Task: Only an exact repetition of the entries will do.

[Data for this task — start]

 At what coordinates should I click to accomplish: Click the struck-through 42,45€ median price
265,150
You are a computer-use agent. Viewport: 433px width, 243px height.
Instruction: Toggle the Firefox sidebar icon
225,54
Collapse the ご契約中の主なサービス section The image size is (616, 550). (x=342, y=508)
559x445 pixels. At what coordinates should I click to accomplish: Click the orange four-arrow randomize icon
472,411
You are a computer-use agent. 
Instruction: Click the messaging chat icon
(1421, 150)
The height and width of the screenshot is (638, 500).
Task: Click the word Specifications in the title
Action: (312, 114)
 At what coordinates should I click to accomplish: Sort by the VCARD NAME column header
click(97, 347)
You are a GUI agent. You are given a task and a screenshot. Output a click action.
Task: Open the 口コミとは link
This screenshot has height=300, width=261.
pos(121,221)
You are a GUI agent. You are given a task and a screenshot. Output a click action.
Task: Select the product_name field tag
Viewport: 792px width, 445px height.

[Data for this task — finish]

The completed task:
 At what coordinates should I click to accomplish: Click the struck-through 42,45€ median price
265,150
You are a computer-use agent. Viewport: 433px width, 243px height.
Instruction: Toggle the Firefox sidebar icon
225,54
Collapse the ご契約中の主なサービス section The image size is (616, 550). (x=342, y=508)
559x445 pixels. At what coordinates should I click to accomplish: Click the orange four-arrow randomize icon
472,411
You are a computer-use agent. 
Instruction: Click the messaging chat icon
(1421, 150)
The height and width of the screenshot is (638, 500).
Task: Click the word Specifications in the title
Action: (312, 114)
 At what coordinates should I click to accomplish: Sort by the VCARD NAME column header
click(97, 347)
You are a GUI agent. You are given a task and a screenshot. Output a click action.
Task: Open the 口コミとは link
This screenshot has height=300, width=261.
pos(121,221)
You are a GUI agent. You are given a task and a screenshot. Output a click action.
Task: Select the product_name field tag
Viewport: 792px width, 445px height.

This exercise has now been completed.